Un dernier profil hybride observé mêle le profil « témoins » et « éléments de l’infraction » (n = 1). Les témoignages des mis en examen se suivent un à un, étant eux- mêmes découpés par infraction.

4.2. 6 – Des invariants ?

Etant donné la diversité des juges/auteurs des ordonnances, il est peu probable que les profils soient catégorisables selon ce critère. De même, nous avons déjà pu constater que la cour de renvoi ne s’avère pas non plus un critère de regroupement pertinent (Tableau 20). Par contre, le type d’infractions pourrait se révéler un critère déterminant dans la structure de l’exposé des faits. Afin d’observer si un profil de l’exposé des faits était privilégié selon le type d’infractions considéré, les infractions ont été réunies en deux catégories selon l’objectif sous-jacent de la commission de l’infraction : infraction instrumentale et non-instrumentale. Lorsque l’objectif est instrumental, le but premier du malfaiteur est d’obtenir des biens, même si, pour cela, il a pu atteindre à des personnes (e.g. vol, escroquerie, stupéfiants). Lorsque l’objectif est non-instrumental, le but premier du malfaiteur est d’atteindre une personne, désignée ou non (e.g. agression sexuelle, physique, assassinat). Cette classification des infractions ne rejoint pas la classification légale en terme d’atteinte aux biens et d’atteinte aux personnes. Nous avons néanmoins opté pour cette définition sur le postulat que la différence dans le type de preuves recueillies selon la catégorie d’infractions pourrait influencer la manière dont le juge d’instruction présente l’exposé des faits pour justifier sa décision. Lorsque l’infraction est instrumentale, les preuves matérielles peuvent être supposées fortement présentes pour établir les faits et identifier l’accusé (e.g. analyses de comptes bancaires, armes, cagoule ou masque, marques d’effraction). Lorsque l’infraction est non instrumentale, les preuves peuvent, en revanche, davantage consister en la parole de chacun des protagonistes impliqués. De manière corollaire à la prédominance d’un type de preuve, la conduite de l’enquête d’instruction peut également être différente selon le type d’infraction et ainsi être rapportée selon un plan spécifique dans l’exposé des faits.

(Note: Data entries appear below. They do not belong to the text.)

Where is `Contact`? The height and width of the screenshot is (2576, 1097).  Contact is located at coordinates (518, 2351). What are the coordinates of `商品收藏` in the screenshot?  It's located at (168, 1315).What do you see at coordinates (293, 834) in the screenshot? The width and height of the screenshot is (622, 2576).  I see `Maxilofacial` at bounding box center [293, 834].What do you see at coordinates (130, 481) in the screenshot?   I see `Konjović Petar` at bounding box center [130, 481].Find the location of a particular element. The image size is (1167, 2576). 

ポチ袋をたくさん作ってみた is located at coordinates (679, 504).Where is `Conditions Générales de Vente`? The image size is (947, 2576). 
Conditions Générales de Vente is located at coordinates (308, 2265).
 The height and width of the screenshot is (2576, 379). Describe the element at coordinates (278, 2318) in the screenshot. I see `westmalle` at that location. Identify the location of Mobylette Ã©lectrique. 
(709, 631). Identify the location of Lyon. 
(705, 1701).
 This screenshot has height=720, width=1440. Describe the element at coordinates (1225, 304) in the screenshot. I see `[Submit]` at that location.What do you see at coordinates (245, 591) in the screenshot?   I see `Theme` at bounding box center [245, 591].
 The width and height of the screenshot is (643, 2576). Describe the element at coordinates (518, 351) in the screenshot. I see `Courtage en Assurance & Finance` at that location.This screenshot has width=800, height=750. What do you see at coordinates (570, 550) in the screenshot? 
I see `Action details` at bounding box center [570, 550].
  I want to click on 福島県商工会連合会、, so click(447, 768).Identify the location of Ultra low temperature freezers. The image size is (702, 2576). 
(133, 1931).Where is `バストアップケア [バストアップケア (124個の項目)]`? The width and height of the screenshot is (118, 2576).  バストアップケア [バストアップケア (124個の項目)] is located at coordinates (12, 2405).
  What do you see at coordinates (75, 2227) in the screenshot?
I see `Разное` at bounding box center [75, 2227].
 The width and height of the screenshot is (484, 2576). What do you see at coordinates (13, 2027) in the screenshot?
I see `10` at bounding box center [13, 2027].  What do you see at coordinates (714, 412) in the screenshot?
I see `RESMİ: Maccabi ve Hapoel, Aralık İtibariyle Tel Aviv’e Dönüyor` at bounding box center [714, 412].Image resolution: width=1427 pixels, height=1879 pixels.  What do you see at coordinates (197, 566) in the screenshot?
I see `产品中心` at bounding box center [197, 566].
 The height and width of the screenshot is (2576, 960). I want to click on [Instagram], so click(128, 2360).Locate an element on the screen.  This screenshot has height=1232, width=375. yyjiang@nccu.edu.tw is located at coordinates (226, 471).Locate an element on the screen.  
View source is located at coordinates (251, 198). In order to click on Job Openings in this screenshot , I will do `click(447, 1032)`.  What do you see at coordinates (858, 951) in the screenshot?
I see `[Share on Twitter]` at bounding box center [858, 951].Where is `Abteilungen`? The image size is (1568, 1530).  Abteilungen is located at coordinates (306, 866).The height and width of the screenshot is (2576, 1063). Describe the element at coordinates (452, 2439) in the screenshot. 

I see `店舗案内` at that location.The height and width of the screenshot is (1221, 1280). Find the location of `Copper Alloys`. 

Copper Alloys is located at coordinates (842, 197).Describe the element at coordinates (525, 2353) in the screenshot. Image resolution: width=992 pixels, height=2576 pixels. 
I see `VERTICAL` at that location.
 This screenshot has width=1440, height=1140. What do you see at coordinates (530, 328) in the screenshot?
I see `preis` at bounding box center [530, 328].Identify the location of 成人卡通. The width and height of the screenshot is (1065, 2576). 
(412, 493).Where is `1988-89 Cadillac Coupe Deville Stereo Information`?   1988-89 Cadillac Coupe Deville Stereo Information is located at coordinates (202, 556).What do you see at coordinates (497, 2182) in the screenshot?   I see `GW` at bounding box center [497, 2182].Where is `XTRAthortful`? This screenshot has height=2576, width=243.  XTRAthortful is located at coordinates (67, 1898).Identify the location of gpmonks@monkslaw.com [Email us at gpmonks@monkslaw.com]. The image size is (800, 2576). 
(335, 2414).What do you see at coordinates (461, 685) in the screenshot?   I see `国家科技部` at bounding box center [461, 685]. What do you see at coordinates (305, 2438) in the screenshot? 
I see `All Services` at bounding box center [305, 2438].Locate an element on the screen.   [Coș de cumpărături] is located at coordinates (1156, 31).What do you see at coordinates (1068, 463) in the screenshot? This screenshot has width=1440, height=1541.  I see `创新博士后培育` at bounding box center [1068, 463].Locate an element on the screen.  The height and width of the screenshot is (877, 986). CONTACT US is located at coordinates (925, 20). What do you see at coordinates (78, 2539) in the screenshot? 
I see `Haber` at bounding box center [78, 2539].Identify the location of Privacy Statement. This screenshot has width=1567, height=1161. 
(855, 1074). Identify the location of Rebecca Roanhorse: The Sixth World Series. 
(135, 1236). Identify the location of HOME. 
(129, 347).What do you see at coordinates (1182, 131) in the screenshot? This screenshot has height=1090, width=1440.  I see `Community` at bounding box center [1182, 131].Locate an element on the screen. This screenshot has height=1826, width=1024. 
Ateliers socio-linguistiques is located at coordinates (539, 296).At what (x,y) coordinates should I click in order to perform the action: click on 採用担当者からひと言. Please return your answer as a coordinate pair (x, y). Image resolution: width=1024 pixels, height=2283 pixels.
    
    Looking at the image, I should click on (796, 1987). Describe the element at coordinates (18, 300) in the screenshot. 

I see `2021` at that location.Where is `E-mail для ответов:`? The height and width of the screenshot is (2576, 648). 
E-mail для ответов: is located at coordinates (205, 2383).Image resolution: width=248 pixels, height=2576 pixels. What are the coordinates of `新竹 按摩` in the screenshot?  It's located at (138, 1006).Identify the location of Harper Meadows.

Des profils sont spécifiques d’un type d’infraction. En effet, le profil « Eléments de l’infraction » ne concerne

que des infractions instrumentales et le profil « Chronologie des faits » ne concerne que des infractions non instrumentales. (Tableau 21)

Tableau 21 – Répartition des types d’infractions selon les profils de l’exposé des faits Profils de structure de l’exposé des faits

Type

d’infractions « Enquête » « Témoins » « Faits » « Infraction » « Hybride » Total

Instrumental 9 3 2 0 3 17

Non-Instru. 15 3 0 5 4 27

Total 24 6 2 5 7 44

Non-Instru. : Non instrumental

Toutefois, aucune infraction n’apparaît caractérisée par un type de structure de l’exposé des faits. Ainsi, le type d’infraction ne semble pas définir a priori une structure organisationnelle du compte-rendu des preuves de justification de la décision.